**Task:** When you answer, give every record back exactly as written.

**Input for this task:**
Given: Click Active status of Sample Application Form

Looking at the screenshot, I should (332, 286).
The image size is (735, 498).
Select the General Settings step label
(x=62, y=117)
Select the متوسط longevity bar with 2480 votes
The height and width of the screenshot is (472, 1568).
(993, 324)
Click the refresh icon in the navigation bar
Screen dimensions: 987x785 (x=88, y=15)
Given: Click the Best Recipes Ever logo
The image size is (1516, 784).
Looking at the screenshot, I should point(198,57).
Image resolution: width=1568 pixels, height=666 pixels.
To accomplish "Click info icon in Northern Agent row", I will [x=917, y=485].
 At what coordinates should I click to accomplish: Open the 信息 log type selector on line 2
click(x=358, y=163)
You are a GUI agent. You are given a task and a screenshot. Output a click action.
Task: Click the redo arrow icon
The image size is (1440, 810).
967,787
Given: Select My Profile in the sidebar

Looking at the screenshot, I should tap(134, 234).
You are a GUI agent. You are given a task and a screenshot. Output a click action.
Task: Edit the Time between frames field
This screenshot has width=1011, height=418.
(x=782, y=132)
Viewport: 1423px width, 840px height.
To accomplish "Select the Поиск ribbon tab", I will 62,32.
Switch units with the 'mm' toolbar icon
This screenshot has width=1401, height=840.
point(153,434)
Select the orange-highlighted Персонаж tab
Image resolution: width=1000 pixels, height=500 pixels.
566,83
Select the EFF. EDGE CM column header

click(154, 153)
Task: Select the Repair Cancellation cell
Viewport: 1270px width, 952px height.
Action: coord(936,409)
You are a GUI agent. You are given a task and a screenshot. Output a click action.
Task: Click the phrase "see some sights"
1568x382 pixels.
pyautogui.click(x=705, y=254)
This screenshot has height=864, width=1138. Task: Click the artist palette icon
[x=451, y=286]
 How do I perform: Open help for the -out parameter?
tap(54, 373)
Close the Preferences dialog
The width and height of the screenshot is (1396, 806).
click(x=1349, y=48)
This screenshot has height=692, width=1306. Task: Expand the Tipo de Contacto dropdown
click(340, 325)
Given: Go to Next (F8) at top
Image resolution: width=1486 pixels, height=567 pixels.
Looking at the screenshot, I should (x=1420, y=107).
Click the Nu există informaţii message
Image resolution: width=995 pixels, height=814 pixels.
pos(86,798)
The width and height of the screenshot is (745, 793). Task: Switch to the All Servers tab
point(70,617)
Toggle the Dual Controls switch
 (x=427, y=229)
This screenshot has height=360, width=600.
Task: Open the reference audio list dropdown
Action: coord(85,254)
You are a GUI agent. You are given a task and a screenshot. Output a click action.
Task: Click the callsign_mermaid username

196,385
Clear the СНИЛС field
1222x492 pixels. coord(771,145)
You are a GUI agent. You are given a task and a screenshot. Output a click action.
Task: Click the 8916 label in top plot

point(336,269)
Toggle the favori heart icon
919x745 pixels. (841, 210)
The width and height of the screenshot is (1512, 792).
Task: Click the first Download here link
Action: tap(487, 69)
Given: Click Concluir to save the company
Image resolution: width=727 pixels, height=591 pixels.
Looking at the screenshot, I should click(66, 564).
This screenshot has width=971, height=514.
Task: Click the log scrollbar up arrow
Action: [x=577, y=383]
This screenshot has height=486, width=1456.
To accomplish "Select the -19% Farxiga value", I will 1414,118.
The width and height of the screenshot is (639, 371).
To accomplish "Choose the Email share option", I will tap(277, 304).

**Exercise output:**
Given: Click Active status of Sample Application Form

Looking at the screenshot, I should (332, 286).
The image size is (735, 498).
Select the General Settings step label
(x=62, y=117)
Select the متوسط longevity bar with 2480 votes
The height and width of the screenshot is (472, 1568).
(993, 324)
Click the refresh icon in the navigation bar
Screen dimensions: 987x785 (x=88, y=15)
Given: Click the Best Recipes Ever logo
The image size is (1516, 784).
Looking at the screenshot, I should point(198,57).
Image resolution: width=1568 pixels, height=666 pixels.
To accomplish "Click info icon in Northern Agent row", I will [x=917, y=485].
 At what coordinates should I click to accomplish: Open the 信息 log type selector on line 2
click(x=358, y=163)
You are a GUI agent. You are given a task and a screenshot. Output a click action.
Task: Click the redo arrow icon
The image size is (1440, 810).
967,787
Given: Select My Profile in the sidebar

Looking at the screenshot, I should tap(134, 234).
You are a GUI agent. You are given a task and a screenshot. Output a click action.
Task: Edit the Time between frames field
This screenshot has width=1011, height=418.
(x=782, y=132)
Viewport: 1423px width, 840px height.
To accomplish "Select the Поиск ribbon tab", I will 62,32.
Switch units with the 'mm' toolbar icon
This screenshot has width=1401, height=840.
point(153,434)
Select the orange-highlighted Персонаж tab
Image resolution: width=1000 pixels, height=500 pixels.
566,83
Select the EFF. EDGE CM column header

click(154, 153)
Task: Select the Repair Cancellation cell
Viewport: 1270px width, 952px height.
Action: coord(936,409)
You are a GUI agent. You are given a task and a screenshot. Output a click action.
Task: Click the phrase "see some sights"
1568x382 pixels.
pyautogui.click(x=705, y=254)
This screenshot has height=864, width=1138. Task: Click the artist palette icon
[x=451, y=286]
 How do I perform: Open help for the -out parameter?
tap(54, 373)
Close the Preferences dialog
The width and height of the screenshot is (1396, 806).
click(x=1349, y=48)
This screenshot has height=692, width=1306. Task: Expand the Tipo de Contacto dropdown
click(340, 325)
Given: Go to Next (F8) at top
Image resolution: width=1486 pixels, height=567 pixels.
Looking at the screenshot, I should (x=1420, y=107).
Click the Nu există informaţii message
Image resolution: width=995 pixels, height=814 pixels.
pos(86,798)
The width and height of the screenshot is (745, 793). Task: Switch to the All Servers tab
point(70,617)
Toggle the Dual Controls switch
 (x=427, y=229)
This screenshot has height=360, width=600.
Task: Open the reference audio list dropdown
Action: coord(85,254)
You are a GUI agent. You are given a task and a screenshot. Output a click action.
Task: Click the callsign_mermaid username

196,385
Clear the СНИЛС field
1222x492 pixels. coord(771,145)
You are a GUI agent. You are given a task and a screenshot. Output a click action.
Task: Click the 8916 label in top plot

point(336,269)
Toggle the favori heart icon
919x745 pixels. (841, 210)
The width and height of the screenshot is (1512, 792).
Task: Click the first Download here link
Action: tap(487, 69)
Given: Click Concluir to save the company
Image resolution: width=727 pixels, height=591 pixels.
Looking at the screenshot, I should click(66, 564).
This screenshot has width=971, height=514.
Task: Click the log scrollbar up arrow
Action: [x=577, y=383]
This screenshot has height=486, width=1456.
To accomplish "Select the -19% Farxiga value", I will 1414,118.
The width and height of the screenshot is (639, 371).
To accomplish "Choose the Email share option", I will tap(277, 304).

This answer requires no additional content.